3 Ways RAID 5 Can Fail


RAID 5 is one of the most popular ways to set up a server, especially for small businesses. The way this setup works is that it spreads data across three or more hard disks and creates extra data by running XOR functions on everything else. The extra data allows the entire array to regenerate any missing data if one of the hard disks stops working or is removed, no matter how many disks are in the array. Most RAID 5 setups use anywhere from three disks, the bare minimum to run RAID 5, to six disks. Past six hard disks, RAID 5 becomes less efficient compared to other arrays, such as RAID 6 or RAID 10.

Because of the redundant features in RAID 5 that allow the user’s server to keep running, even after one of its hard drives breaks down, many users mistake RAID 5 for an adequate form of data backup and get lulled into a false sense of security. They think, “Well, I can just replace one hard drive as soon as it fails and never worry about losing any of my data,” so they don’t think about backing up their data to an offsite data center or a cloud-based backup service.

Unfortunately, RAID 5 isn’t backup. And nobody’s data is 100% safe on a RAID 5 array. Gillware’s data recovery lab sees crashed RAID 5 servers on an almost-daily basis. Here are some of the most common ways we’ve seen people’s RAID 5 servers fail.

1. Improper RAID Monitoring

Let’s get a big reason for RAID 5 failure out of the way first. Usually, when a RAID 5 server breaks down, it’s because one hard drive failed months ago and nobody noticed, leaving the server vulnerable and unprotected when a second hard drive eventually stops working and crashes the whole server.

When people buy smaller NAS devices designed for a more plug-and-play, out-of-the-box functionality for their small business or freelance operations, they often forget to properly set up any sort of health monitoring for their new server. Any NAS manufacturer worth its salt lets you set up your NAS device to send you emails regarding its health, especially when a hard drive seems to be failing.

But because so many people just want instant gratification, many users do the bare minimum to get their NAS device up and running, and that means neglecting setting up this simple step to send emails to the right place whenever things might look like the server’s health might go south.

Even with larger, enterprise-grade servers, it’s too easy to miss this crucial step in the setup. One green light on your server turns yellow or red and nobody notices until the second one does—and by then, it’s too late.

This particular reason for a RAID 5 failure ties into just about every other way a RAID 5 can fail. For the most part, having proper RAID monitoring set up can stave off a good 95% of all server disasters, save for “acts of god” like flooding or fires. A RAID 5 server that runs with one drive already dead is considered “degraded.” The vast majority of RAID 5 servers Gillware’s data recovery specialists work with were running in a degraded state for weeks or even months before they crashed.

2. Power Outage

Let’s say your building loses power, or even someone just trips over the power cord to your server. Most of the time, everything will just come back on, but sometimes it won’t.

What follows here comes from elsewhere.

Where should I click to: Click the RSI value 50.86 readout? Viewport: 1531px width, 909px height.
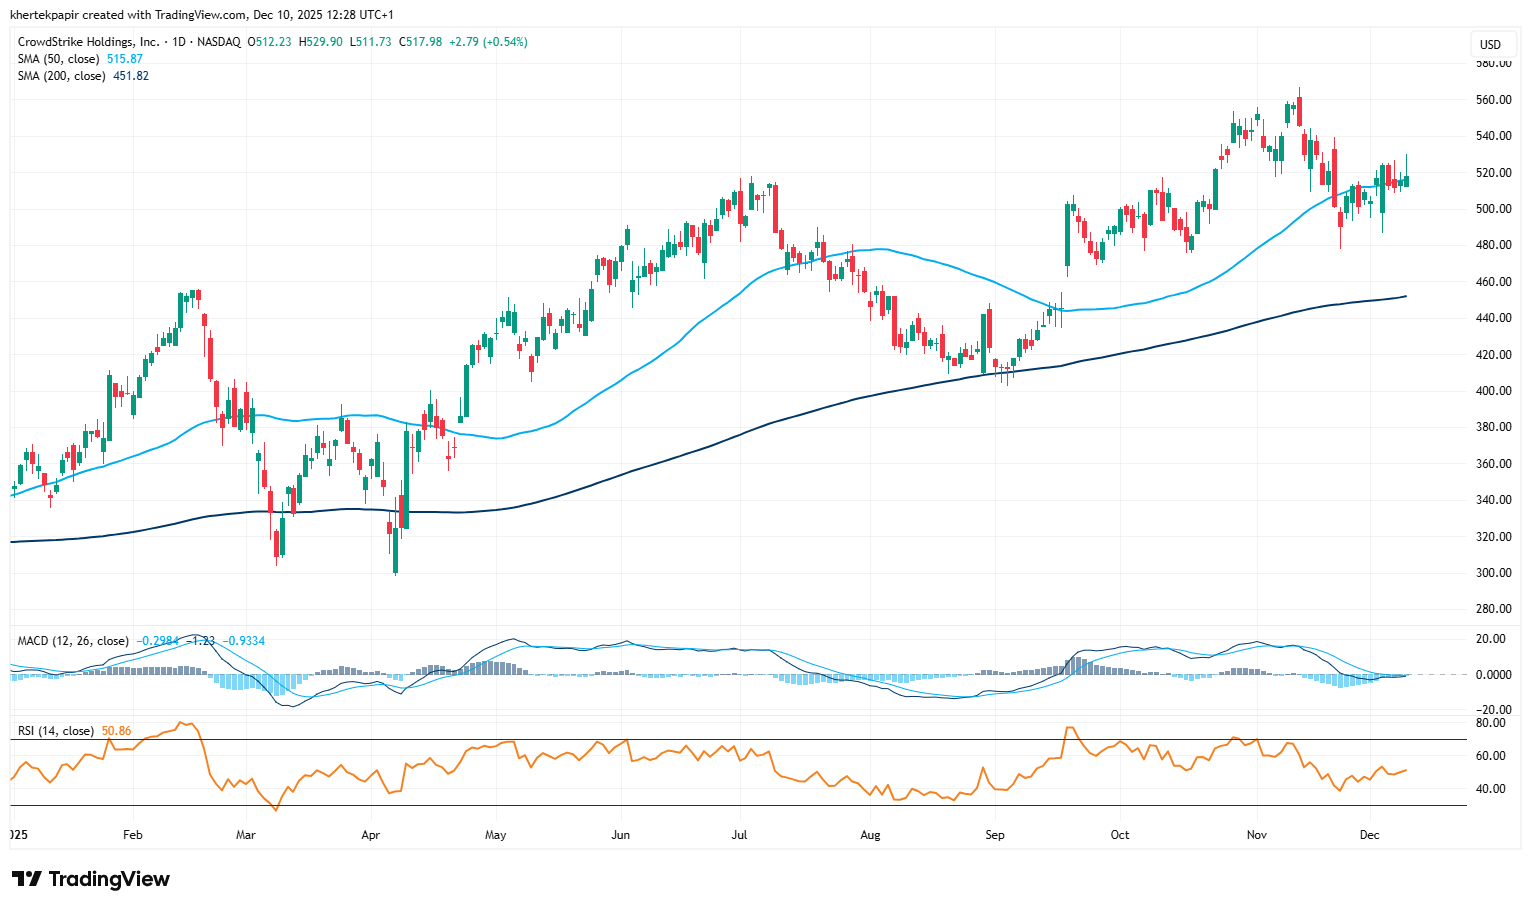pyautogui.click(x=117, y=731)
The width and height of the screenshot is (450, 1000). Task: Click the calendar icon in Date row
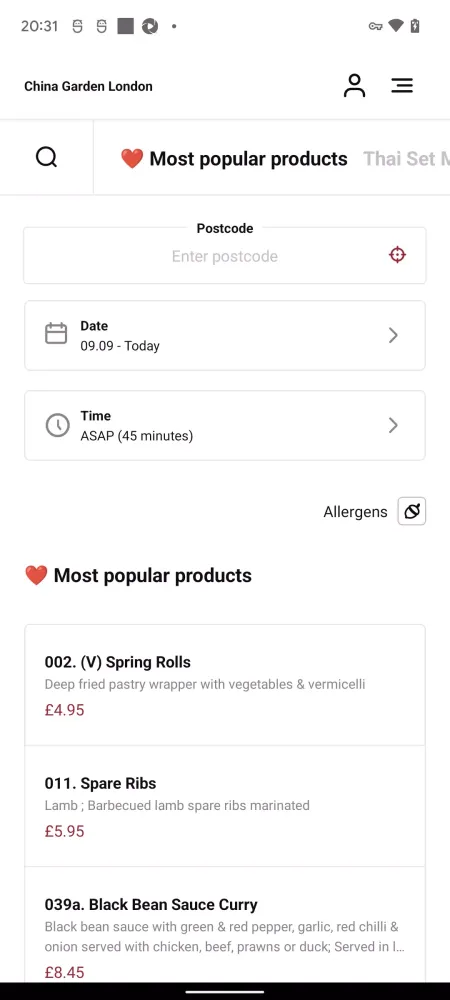pyautogui.click(x=56, y=334)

You know how every time you unplug a USB flash drive or external hard drive from your computer, your computer tells you to “safely eject” it first? Most of the time you can get away with not doing it, but every once in a while, you’ll unplug a device only to find that it won’t work properly the next time you plug it in, and it might even prompt you to initialize or format the device.

The same thing can happen when any hard disk drive, from the one in your PC to any of the dozen in a massive RAID server, suddenly loses power. There is always a slim chance that the abrupt loss of power will prevent the hard drive from spinning down properly, resulting in damage to its sensitive innards that will prevent the drive from working properly.

The chances of two drives in a RAID 5 array both failing at the same time due to a sudden loss of power is astronomically low, but you better believe our lab has seen it happen. More likely, the power outage happens long after one hard drive in the array has already failed without anyone noticing (see above), and this is what brings the whole server down. When this happens, it’s time to scramble and search for a professional data recovery company that can handle the job of salvaging data from the array.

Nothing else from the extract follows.